Euplectes is a genus of passerine bird in the weaver family, Ploceidae, that contains the bishops and widowbirds. They are all native to Africa south of the Sahara. It is believed that all birds in the genus are probably polygynous.

The genus Euplectes was introduced by the English naturalist William Swainson in 1829 with the southern red bishop as the type species.
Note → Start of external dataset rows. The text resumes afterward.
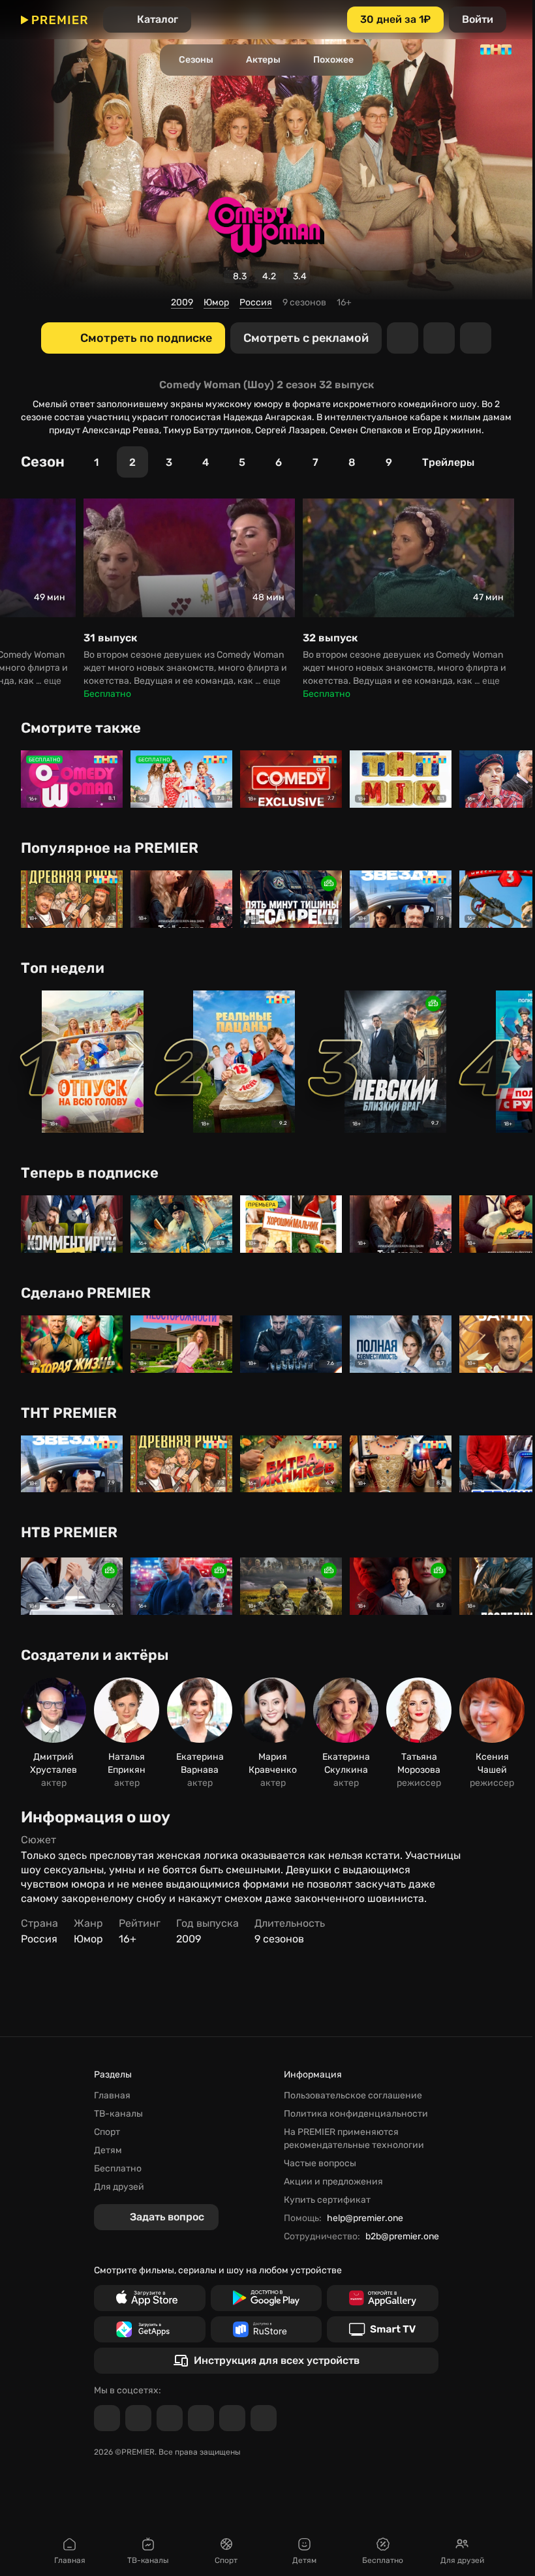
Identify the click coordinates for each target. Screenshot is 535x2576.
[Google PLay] (266, 2298)
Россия (255, 302)
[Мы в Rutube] (232, 2418)
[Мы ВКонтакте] (138, 2418)
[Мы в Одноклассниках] (170, 2418)
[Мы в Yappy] (264, 2418)
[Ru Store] (266, 2329)
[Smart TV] (382, 2329)
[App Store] (150, 2298)
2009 (182, 302)
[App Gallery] (382, 2298)
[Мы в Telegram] (107, 2418)
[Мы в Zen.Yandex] (201, 2418)
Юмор (216, 302)
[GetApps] (150, 2329)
The name combines the Ancient Greek eu meaning "fine" or "good" with the Neo-Latin plectes meaning "weaver". When choosing their mates, females within this genus will often choose males with longer tail lengths, even in species with comparatively shorter tail lengths.

==Species==
The genus contains 18 species.

| Image | Scientific name | Common name | Distribution |
|---|---|---|---|
|  | Euplectes afer | Yellow-crowned bishop | sparsely distributed across Sub-Saharan Africa |
|  | Euplectes diadematus | Fire-fronted bishop | Kenya, Somalia, and Tanzania |
|  | Euplectes aureus | Golden-backed bishop | western Angola and São Tomé Island |
|  | Euplectes gierowii | Black bishop | Angola, Cameroon, Central African Republic, Republic of the Congo, Democratic Republic of the Congo, Ethiopia, Kenya, South Sudan, Tanzania, and Uganda |
|  | Euplectes nigroventris | Zanzibar red bishop | Kenya, Mozambique, and Tanzania |
|  | Euplectes hordeaceus | Black-winged red bishop | Senegal to Sudan and south to Angola, Tanzania, Zimbabwe and Mozambique |
|  | Euplectes orix | Southern red bishop or red bishop, | north to Angola, southern and eastern parts of the Democratic Republic of Congo, northern Zambia southern Uganda north-east Nigeria and south-west Kenya |
|  | Euplectes franciscanus | Northern red bishop or orange bishop, | Africa south of the Sahara Desert and north of the Equator |
|  | Euplectes capensis | Yellow bishop | Afromontane |
|  | Euplectes axillaris | Fan-tailed widowbird | Angola, Botswana, Burundi, Cameroon, Central African Republic, Chad, Republic of the Congo, DRC, Eswatini, Ethiopia, Kenya, Lesotho, Malawi, Mali, Mozambique, Namibia, Niger, Nigeria, Rwanda, Somalia, South Africa, Sudan, Tanzania, Uganda, Zambia, and Zimbabwe |
|  | Euplectes macroura | Yellow-mantled widowbird | Angola, Benin, Burkina Faso, Burundi, Cameroon, Central African Republic, Chad, Republic of the Congo, Democratic Republic of the Congo, Ivory Coast, Gabon, Gambia, Ghana, Guinea, Guinea-Bissau, Liberia, Malawi, Mali, Mozambique, Niger, Nigeria, Senegal, Sierra Leone, Sudan, Tanzania, Togo, Zambia and Zimbabwe. |
|  | Euplectes hartlaubi | Marsh widowbird | Angola, Cameroon, Republic of the Congo, Democratic Republic of the Congo, Gabon, Kenya, Nigeria, Tanzania, Uganda, and Zambia. |
|  | Euplectes psammacromius | Montane widowbird | northeast Zambia, northern Malawi and the highlands of southwestern Tanzania |
|  | Euplectes albonotatus | White-winged widowbird | Angola, Botswana, Burundi, Central African Republic, the Republic of the Congo, the Democratic Republic of the Congo, Eswatini, Ethiopia, Gabon, Kenya, Malawi, Mozambique, Namibia, Rwanda, São Tomé, South Africa, Sudan, Tanzania, Uganda, Zambia, and Zimbabwe |
|  | Euplectes ardens | Red-collared widowbird | Guinea, inland Sierra Leone, north Liberia, north Ivory Coast, southwest Niger, central and southeast Nigeria, Cameroon, Central African Republic, Democratic Republic of Congo, central and northeast Angola, Uganda, West Kenya, Tanzania, Malawi, northwest and south Mozambique, Eswatini and east South Africa |
|  | Euplectes laticauda | Red-cowled widowbird | Sudan, Eritrea, Ethiopia, Kenya and north Tanzania |
|  | Euplectes progne | Long-tailed widowbird | Angola, Botswana, the Democratic Republic of the Congo, Eswatini, Kenya, Lesotho, South Africa, and Zambia |
|  | Euplectes jacksoni | Jackson's widowbird | Kenya and Tanzania |

==Aviculture==
The yellow-crowned bishop and northern red bishop are popular in aviculture.